[Collected data]
········
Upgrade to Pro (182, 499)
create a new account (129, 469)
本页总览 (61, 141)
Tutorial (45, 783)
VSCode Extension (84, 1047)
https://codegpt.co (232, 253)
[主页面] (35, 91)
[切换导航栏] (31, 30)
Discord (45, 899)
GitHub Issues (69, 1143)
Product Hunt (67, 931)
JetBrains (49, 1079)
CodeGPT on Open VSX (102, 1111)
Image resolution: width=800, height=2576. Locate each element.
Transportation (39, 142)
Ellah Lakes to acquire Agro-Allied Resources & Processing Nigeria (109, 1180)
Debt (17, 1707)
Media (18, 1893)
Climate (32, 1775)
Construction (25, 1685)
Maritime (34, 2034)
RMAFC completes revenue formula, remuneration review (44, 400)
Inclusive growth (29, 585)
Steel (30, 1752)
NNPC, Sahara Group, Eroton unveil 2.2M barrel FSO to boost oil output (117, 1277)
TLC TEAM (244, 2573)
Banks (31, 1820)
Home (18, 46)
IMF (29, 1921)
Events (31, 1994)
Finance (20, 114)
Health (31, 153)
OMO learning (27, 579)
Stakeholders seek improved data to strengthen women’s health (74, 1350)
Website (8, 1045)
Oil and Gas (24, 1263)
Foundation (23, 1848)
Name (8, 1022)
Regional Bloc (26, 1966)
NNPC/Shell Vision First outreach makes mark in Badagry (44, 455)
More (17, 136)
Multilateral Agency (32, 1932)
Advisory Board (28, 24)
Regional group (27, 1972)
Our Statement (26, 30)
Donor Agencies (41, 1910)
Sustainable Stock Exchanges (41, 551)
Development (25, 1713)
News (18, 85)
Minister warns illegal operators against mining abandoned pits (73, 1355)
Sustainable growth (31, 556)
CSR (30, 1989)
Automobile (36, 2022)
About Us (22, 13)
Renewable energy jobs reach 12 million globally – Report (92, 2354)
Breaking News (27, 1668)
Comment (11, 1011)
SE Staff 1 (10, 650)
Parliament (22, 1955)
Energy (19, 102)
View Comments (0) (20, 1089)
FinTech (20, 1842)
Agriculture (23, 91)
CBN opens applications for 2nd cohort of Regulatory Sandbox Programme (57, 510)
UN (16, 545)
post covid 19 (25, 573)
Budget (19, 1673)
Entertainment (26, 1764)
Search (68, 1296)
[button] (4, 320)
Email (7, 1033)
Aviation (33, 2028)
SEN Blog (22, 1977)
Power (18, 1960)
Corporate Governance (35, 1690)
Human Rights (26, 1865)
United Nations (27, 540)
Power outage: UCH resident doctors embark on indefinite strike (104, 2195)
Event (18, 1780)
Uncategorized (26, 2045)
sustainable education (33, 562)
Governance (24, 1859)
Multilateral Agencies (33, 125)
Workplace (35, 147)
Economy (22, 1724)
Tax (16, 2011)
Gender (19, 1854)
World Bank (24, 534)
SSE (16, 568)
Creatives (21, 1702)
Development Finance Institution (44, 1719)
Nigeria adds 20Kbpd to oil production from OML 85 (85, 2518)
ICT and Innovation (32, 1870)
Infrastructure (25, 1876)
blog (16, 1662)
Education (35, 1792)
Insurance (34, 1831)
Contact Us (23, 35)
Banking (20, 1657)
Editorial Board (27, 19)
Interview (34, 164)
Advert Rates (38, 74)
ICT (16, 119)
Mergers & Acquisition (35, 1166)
········
EXERCISE –
Take each line above that holds the string "Development" and copy it.

YOUR SOLUTION –
Development (25, 1713)
Development Finance Institution (44, 1719)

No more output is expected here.